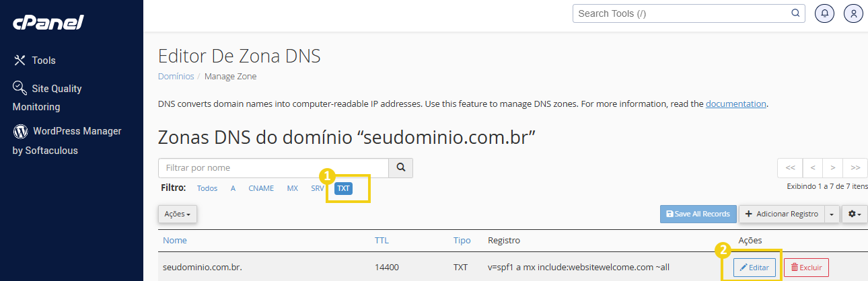Viewport: 868px width, 281px height.
Task: Delete the SPF record with Excluir
Action: (x=806, y=268)
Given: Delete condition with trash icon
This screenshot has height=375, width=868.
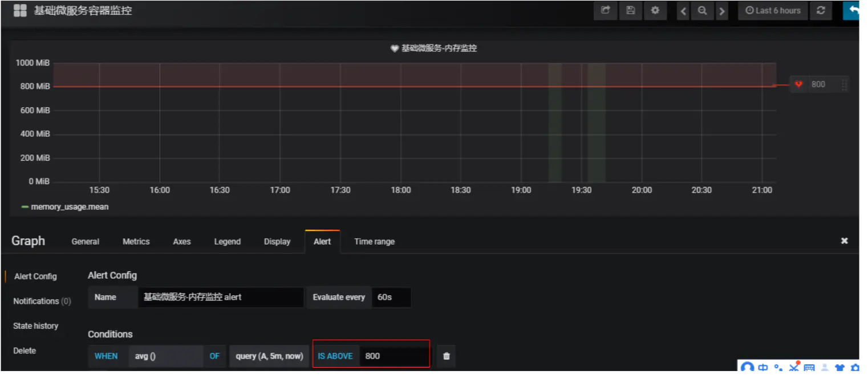Looking at the screenshot, I should pos(446,356).
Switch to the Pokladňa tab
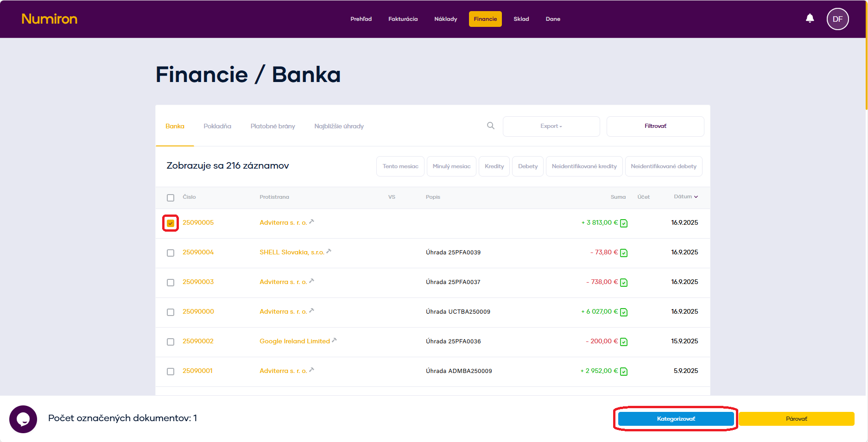The width and height of the screenshot is (868, 442). pyautogui.click(x=217, y=126)
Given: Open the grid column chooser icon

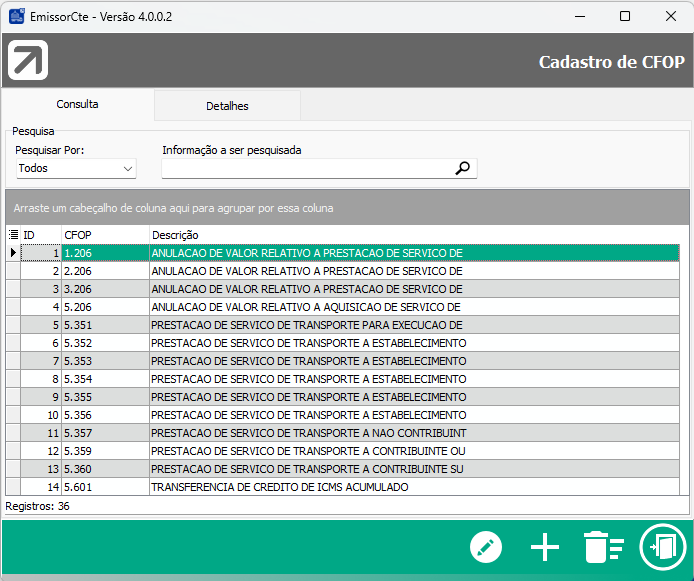Looking at the screenshot, I should click(x=13, y=235).
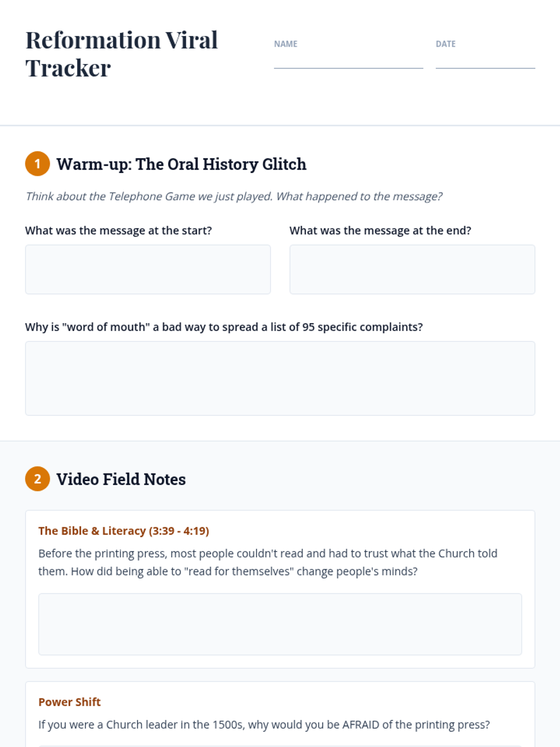Click the "Power Shift" card heading
This screenshot has width=560, height=747.
pos(70,702)
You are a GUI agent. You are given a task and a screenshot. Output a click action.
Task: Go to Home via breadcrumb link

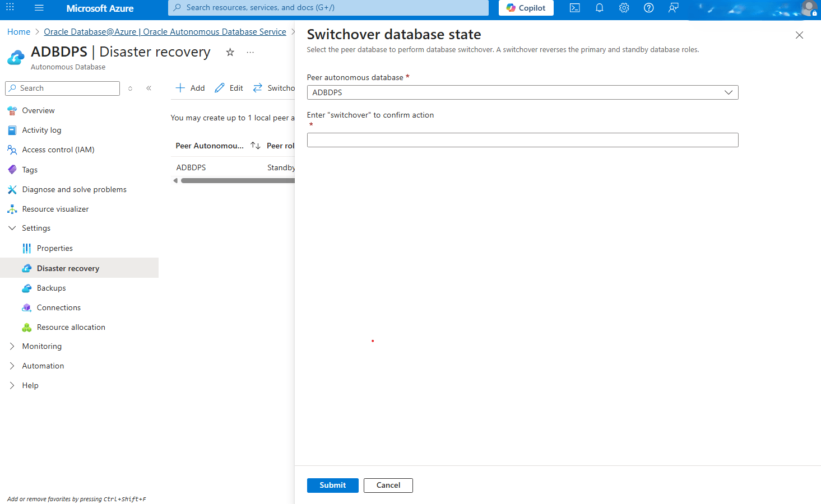18,31
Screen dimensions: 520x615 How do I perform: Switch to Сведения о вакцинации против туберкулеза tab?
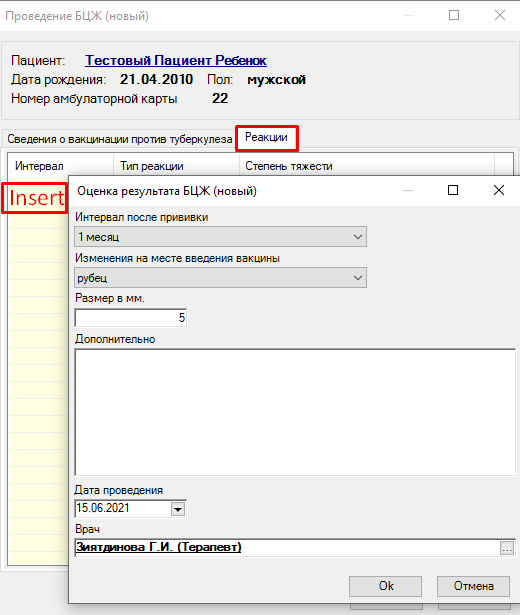pyautogui.click(x=120, y=139)
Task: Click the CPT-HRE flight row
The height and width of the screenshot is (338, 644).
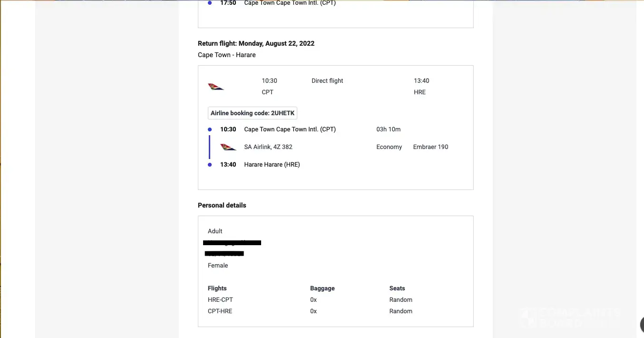Action: coord(220,311)
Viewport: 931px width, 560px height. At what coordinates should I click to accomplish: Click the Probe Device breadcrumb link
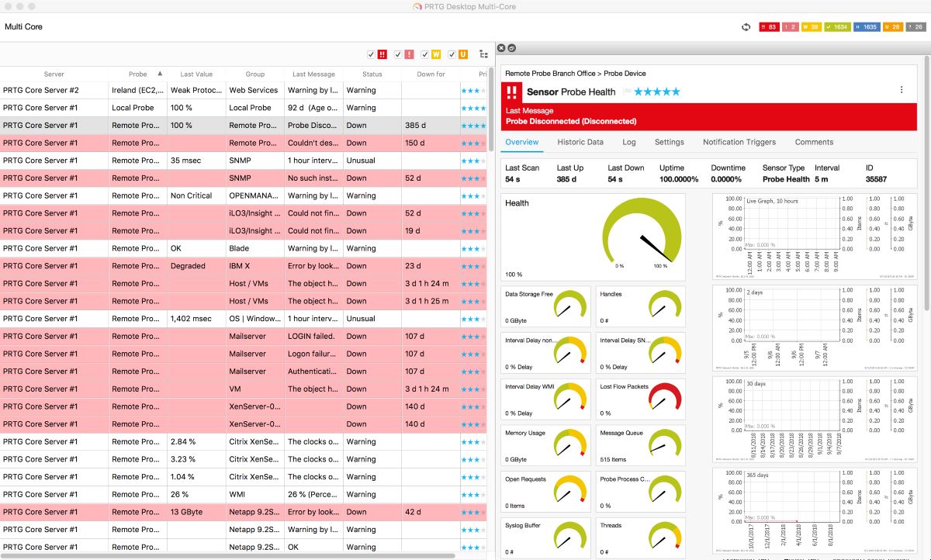[x=626, y=73]
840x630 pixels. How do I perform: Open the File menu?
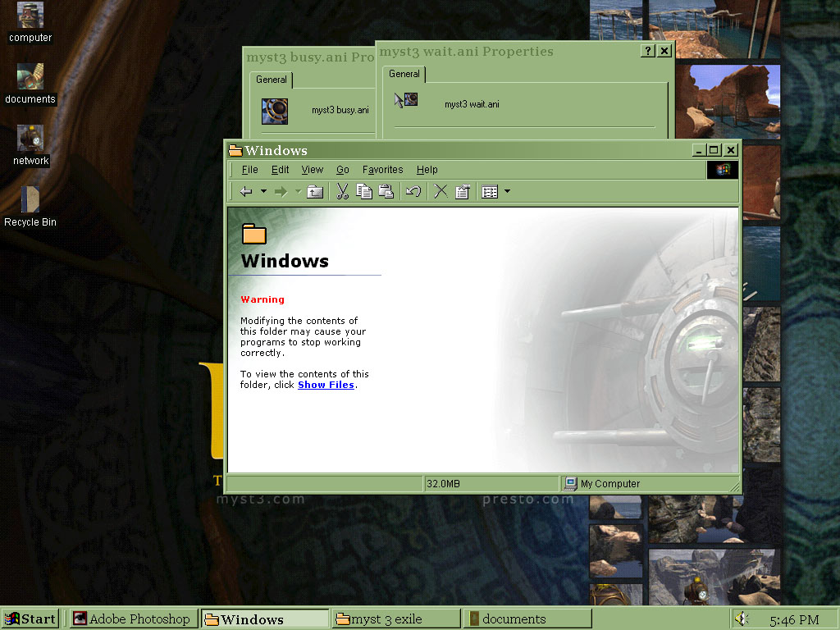click(250, 170)
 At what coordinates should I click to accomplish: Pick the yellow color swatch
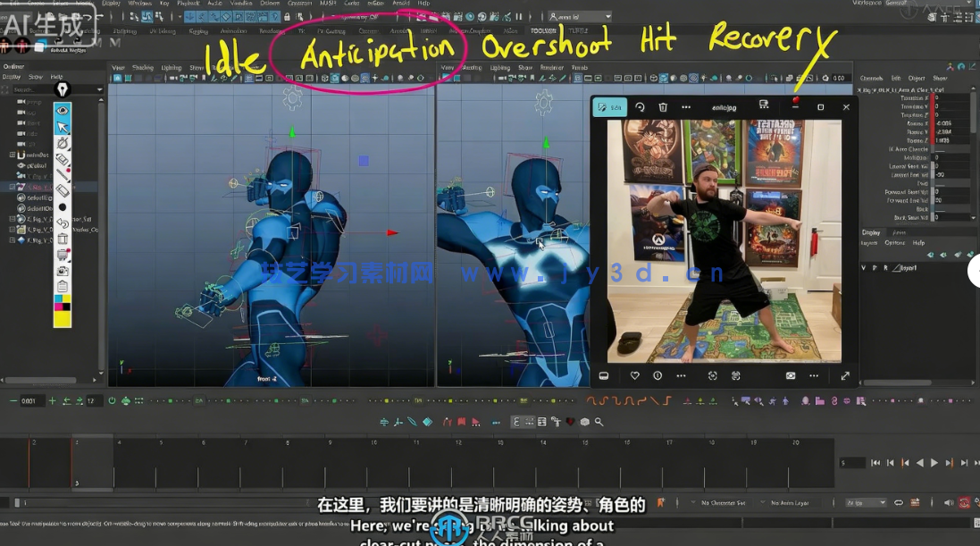pos(63,319)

:: REQUIRED WORK ::
Please set down the lines from the one with "Given: Open the grid column chooser icon" to the end of the entries above, exactly as they are, and drop every picture.

:: SOLUTION ::
Given: Open the grid column chooser icon

Looking at the screenshot, I should click(x=13, y=235).
Click the "Power Shift" card heading
This screenshot has width=560, height=747.
pos(70,702)
You are a GUI agent. You are given a task and a screenshot. Output a click action.
Task: Go to Home via breadcrumb link

18,31
Screen dimensions: 520x615 How do I perform: Switch to Сведения о вакцинации против туберкулеза tab?
pyautogui.click(x=120, y=139)
Task: Click the CPT-HRE flight row
The height and width of the screenshot is (338, 644).
Action: coord(220,311)
Viewport: 931px width, 560px height. At what coordinates should I click to accomplish: Click the Probe Device breadcrumb link
[x=626, y=73]
840x630 pixels. How do I perform: Open the File menu?
click(250, 170)
 At what coordinates should I click to accomplish: Pick the yellow color swatch
pos(63,319)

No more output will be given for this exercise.